Marie2011 5 years ago

Dear Veronica,

I am 17 years old an my boy friend is 18 soon to be 19, we have been in a relationship for 3 years now and we are engaged he goes to a tech school and im a senior in high school, I feel like me and him have just been dragging out our relationship b/c we cant be apart, i guess mostly because we are so used to each others company, but he is my frist love and i kinda want to get out of the relationship b/c he cant trust me and i cant trust him, he brings up my past to much when we would break up we have broken up so much in the past 3 years and its tore me apart i love him but i don't think i am ready to settle down b/c i still have half my life to live, i really want to lead a single life for a bit to see how it is b/c i met my bf when i was a freshman in high school we have been together ever since off and on. i don't kno what to do b/c he has always been the one to break it off i thought he was the one for me.
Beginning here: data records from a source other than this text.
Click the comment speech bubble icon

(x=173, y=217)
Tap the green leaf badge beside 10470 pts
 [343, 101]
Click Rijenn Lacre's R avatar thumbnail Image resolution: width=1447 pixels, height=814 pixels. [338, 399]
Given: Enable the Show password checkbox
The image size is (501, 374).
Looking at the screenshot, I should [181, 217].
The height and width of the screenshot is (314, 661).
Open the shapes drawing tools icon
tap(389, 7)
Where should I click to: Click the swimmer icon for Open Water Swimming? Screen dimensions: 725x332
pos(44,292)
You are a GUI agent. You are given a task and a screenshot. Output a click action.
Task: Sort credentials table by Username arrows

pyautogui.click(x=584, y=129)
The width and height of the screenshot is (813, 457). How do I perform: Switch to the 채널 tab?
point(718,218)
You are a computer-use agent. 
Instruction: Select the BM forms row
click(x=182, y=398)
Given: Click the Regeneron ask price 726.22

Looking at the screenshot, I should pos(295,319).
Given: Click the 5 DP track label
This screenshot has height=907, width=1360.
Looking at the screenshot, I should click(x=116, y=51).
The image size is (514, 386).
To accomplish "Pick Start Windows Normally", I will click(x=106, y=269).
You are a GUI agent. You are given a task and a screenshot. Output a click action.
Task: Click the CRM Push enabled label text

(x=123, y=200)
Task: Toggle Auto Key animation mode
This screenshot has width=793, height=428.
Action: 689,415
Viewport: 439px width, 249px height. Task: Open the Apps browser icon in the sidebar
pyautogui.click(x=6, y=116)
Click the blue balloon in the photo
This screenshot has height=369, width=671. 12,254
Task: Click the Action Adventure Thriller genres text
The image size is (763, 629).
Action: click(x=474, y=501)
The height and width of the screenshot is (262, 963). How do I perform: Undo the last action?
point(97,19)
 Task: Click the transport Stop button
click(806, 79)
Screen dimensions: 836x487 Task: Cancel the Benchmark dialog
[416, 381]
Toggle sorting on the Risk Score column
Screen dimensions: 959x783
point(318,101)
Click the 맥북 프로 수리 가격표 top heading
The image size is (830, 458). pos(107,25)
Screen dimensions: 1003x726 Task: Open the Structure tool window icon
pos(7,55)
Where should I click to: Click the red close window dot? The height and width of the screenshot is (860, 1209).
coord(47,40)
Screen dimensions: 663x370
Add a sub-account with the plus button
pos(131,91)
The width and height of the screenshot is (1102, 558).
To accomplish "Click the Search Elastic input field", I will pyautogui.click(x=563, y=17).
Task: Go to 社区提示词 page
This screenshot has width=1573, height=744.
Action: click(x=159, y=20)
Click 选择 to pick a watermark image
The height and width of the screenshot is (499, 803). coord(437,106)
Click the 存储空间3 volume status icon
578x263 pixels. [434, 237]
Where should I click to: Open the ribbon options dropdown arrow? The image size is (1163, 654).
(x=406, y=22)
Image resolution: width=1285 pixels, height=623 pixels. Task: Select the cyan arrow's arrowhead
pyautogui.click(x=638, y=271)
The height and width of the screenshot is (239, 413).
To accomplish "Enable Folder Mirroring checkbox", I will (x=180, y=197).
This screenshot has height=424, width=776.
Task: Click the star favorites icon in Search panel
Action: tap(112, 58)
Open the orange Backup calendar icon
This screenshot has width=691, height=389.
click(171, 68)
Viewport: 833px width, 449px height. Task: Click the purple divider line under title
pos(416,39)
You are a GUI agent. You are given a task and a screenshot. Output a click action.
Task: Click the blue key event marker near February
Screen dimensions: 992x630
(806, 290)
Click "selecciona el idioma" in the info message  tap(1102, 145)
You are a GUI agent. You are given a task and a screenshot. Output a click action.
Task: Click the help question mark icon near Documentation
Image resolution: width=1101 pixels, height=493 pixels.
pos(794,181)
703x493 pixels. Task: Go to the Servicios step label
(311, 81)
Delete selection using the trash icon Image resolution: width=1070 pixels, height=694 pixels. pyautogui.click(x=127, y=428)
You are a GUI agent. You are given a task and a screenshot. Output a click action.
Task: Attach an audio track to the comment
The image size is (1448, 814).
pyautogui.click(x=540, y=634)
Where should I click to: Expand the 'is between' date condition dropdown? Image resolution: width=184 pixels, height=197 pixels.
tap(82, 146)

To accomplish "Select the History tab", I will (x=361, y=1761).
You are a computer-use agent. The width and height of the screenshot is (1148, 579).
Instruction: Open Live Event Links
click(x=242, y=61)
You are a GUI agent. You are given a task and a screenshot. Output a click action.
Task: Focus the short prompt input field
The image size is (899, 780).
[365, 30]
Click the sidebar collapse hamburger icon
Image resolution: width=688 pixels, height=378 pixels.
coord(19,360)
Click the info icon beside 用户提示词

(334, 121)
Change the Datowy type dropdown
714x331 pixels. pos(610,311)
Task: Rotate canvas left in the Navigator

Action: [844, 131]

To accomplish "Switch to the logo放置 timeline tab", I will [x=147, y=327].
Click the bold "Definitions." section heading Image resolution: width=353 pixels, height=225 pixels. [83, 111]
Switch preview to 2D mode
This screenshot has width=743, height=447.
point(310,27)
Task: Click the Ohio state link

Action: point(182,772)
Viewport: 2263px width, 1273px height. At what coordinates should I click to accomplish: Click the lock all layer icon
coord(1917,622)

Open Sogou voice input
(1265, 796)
I cant go out and do ne thing and he never wants to go out or take me anywhere, he always questions me about "who have i talked to at school today?" has any one tried to flirt with me and stuff like that i think b/c of our past we cant move on to the future and i don't know if i should stay in the relationship or if he is the one im meant to be with. he has 2 years of tech school and i accuse him just as he does me i kno we are just in high school and most high school sweethearts don't work out but he brings up my past to much and it hurts me b/c i don't want to live in the past, he proposed to me and i thought he would break up with me if i didn't tell him yes and when we break up and he wants me back he always guilts me back into the relationship so i just go with it i really just don't kno what to do and really want out while i can still have fun with my friends and go do things.